Set problem 1
Among the entries below, copy the stretch from the line containing "Go to the Home screen icon" through the line containing "This screenshot has height=720, width=1280." word for word, including both of those lines.

Excerpted text

★ ★ ★ ★

Each day, each bank from a group of leading banks around the world submits the interest rate it would be willing to lend to other banks. The average of those rates becomes LIBOR.
By some estimates, there are more than $350 trillion of outstanding derivatives, loans and mortgages linked to LIBOR. There are $1.3 trillion in adjustable rate mortgages tied to LIBOR. Other rates that price off LIBOR are credit cards and student loans. Author David Enrich calls LIBOR “the world’s most important number.”
Critics have argued that the inexact methods for calculating the rate and the lack of regulatory supervision invited the opportunity to manipulate the number. Small changes in the level of LIBOR had significant effects on the profitability of large banks’ loan portfolios. This sowed the seeds of the LIBOR scandal.
As greed overcame morality, the LIBOR manipulation began, with traders asking the employees who submitted their banks’ daily rates to provide figures that would make their holdings more profitable. From 2005 to 2009, it was discovered that traders made 257 requests to fix the rate. The rate-rigging expanded as traders colluded with colleagues at other banks to alter their rates, too.
UBS trader Tom Hayes became the first person convicted for rigging LIBOR. Hayes booked hundreds of millions in profit over three years. He was arrested in 2012 and ultimately sentenced to 14 years in prison. Next, Barclays admitted to misconduct in manipulating rates, costing Barclay’s Chairman Bob Diamond his job. More than 100 traders and brokers were fired or suspended, and 20 people were criminally charged.

★ ★ ★ ★

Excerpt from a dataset
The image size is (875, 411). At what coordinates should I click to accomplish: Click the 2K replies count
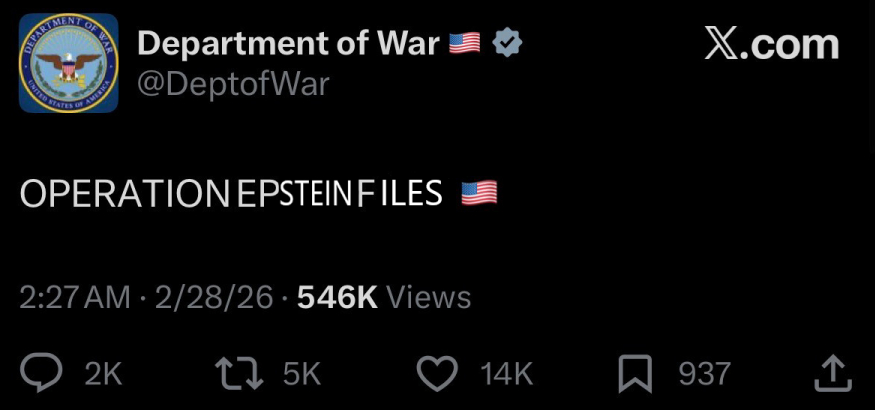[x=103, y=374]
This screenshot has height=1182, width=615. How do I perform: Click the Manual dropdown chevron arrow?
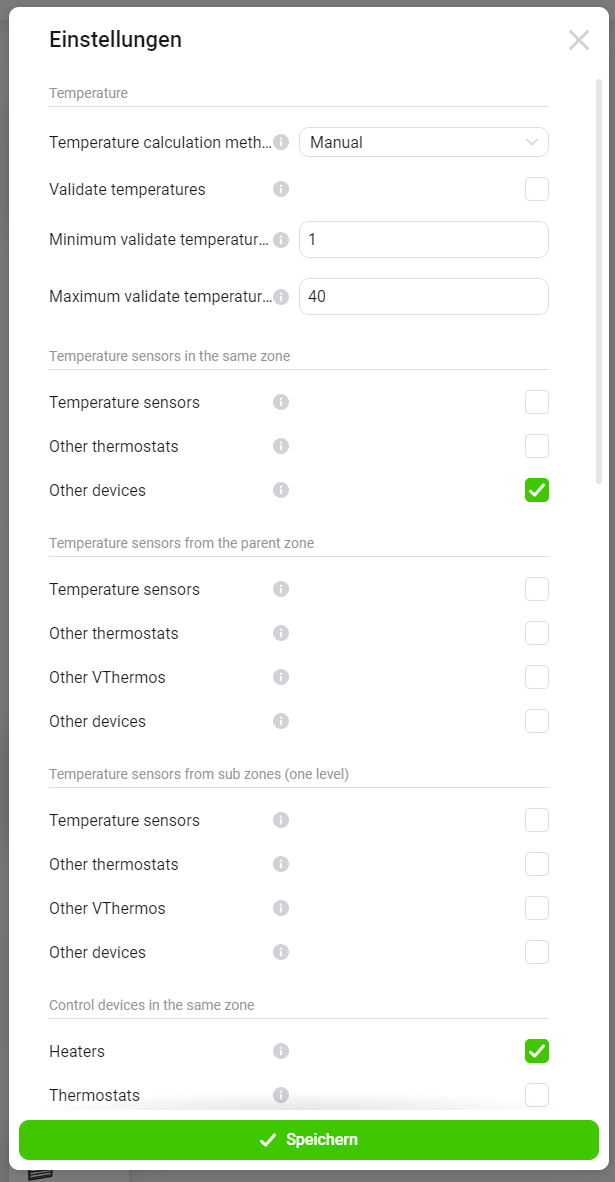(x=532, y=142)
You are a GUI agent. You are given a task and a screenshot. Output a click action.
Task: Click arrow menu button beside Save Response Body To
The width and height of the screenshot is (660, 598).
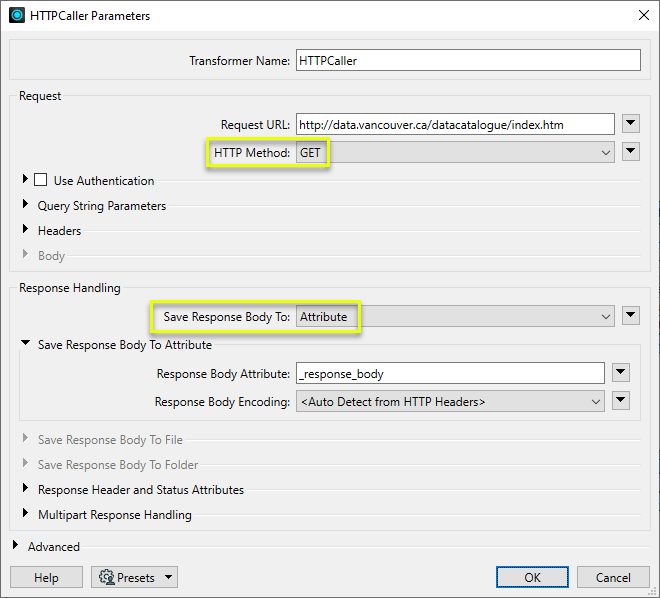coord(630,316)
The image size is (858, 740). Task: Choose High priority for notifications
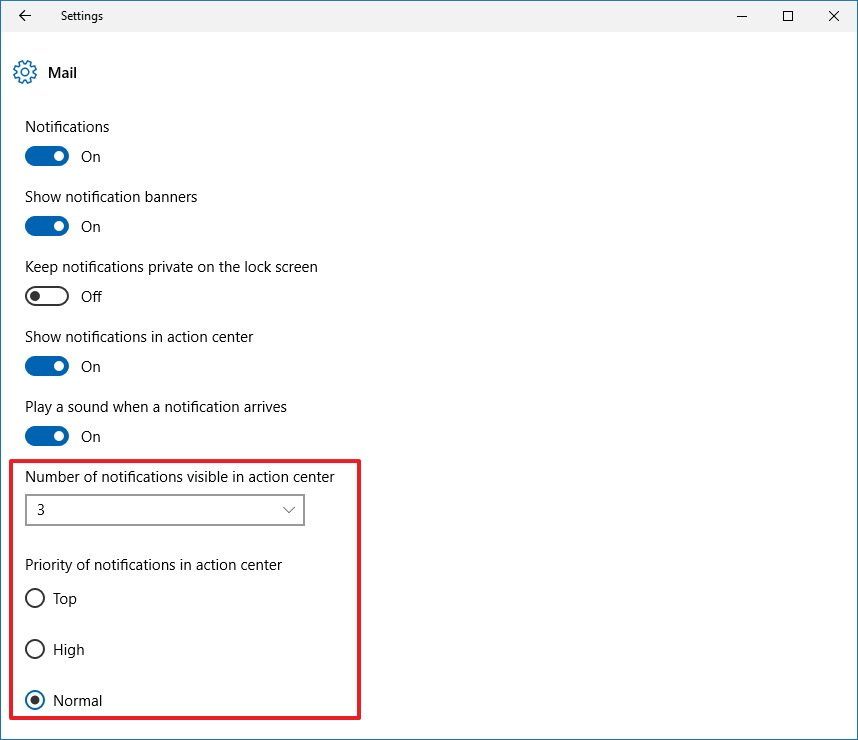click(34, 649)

★ ★ ★ ★

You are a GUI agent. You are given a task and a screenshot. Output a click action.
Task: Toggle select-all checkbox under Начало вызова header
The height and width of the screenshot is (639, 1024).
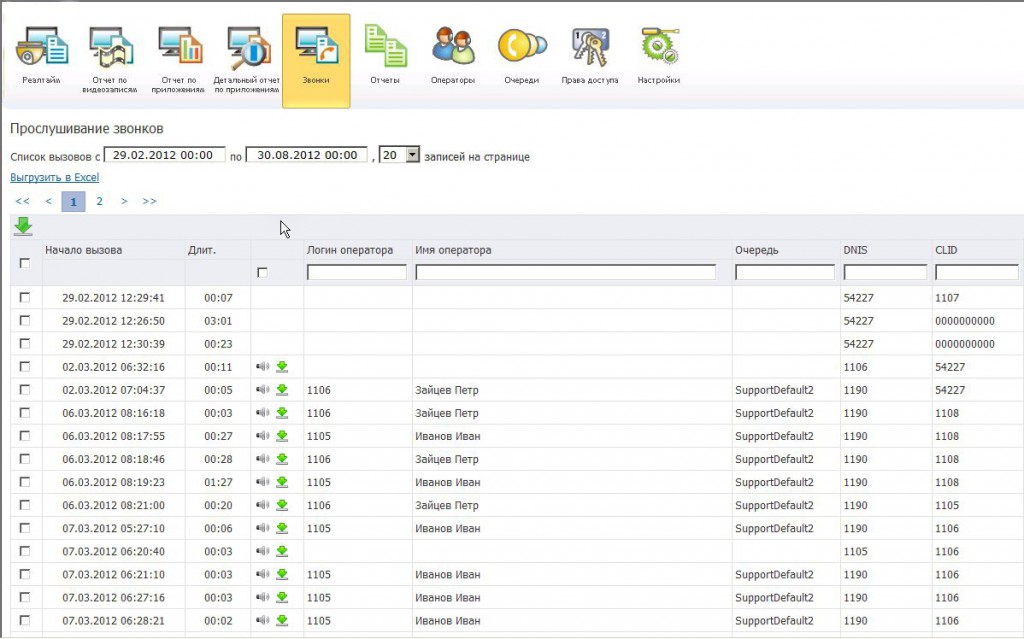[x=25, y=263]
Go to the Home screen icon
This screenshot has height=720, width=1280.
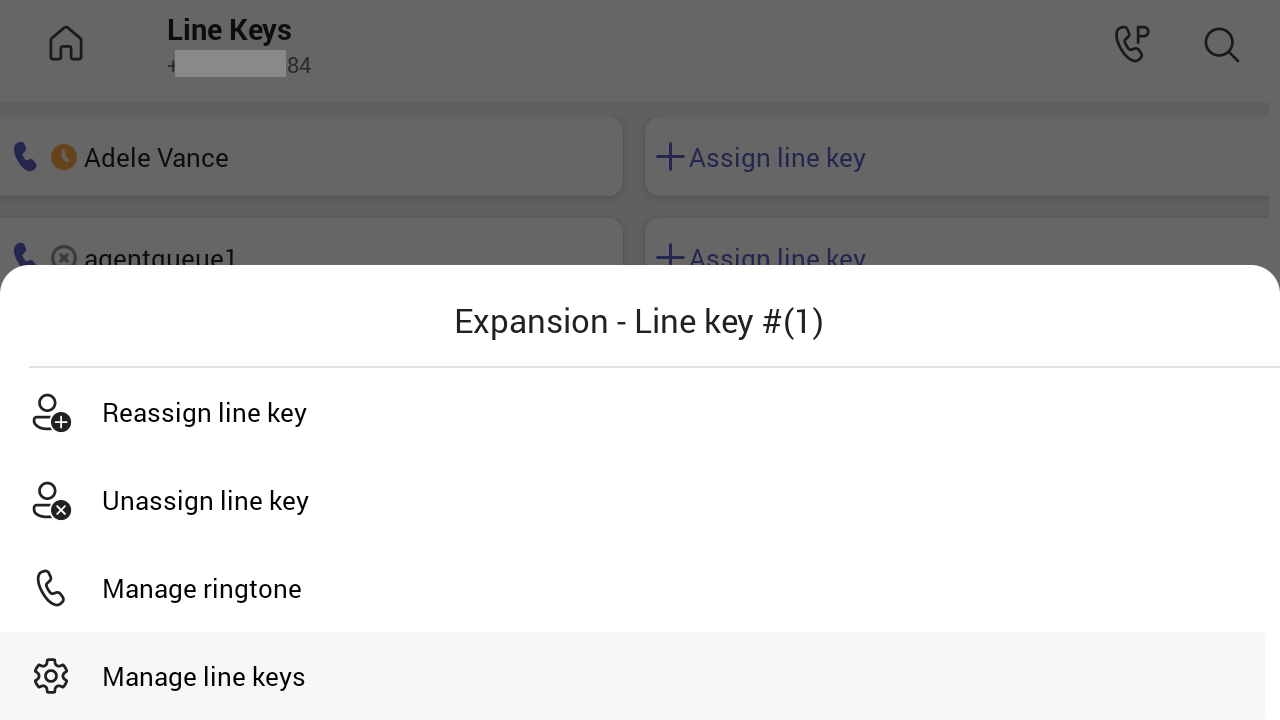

★ ★ ★ ★

Set problem 2
Answer these questions from the LIBOR text.
(a) How many requests to fix the rate did traders make from 2005 to 2009?
(b) How much in adjustable rate mortgages is tied to LIBOR?
(c) How many years in prison was Tom Hayes ultimately sentenced to?

Full output 1
Go to the Home screen icon
This screenshot has height=720, width=1280.

Full output 2
(a) 257
(b) $1.3 trillion
(c) 14 years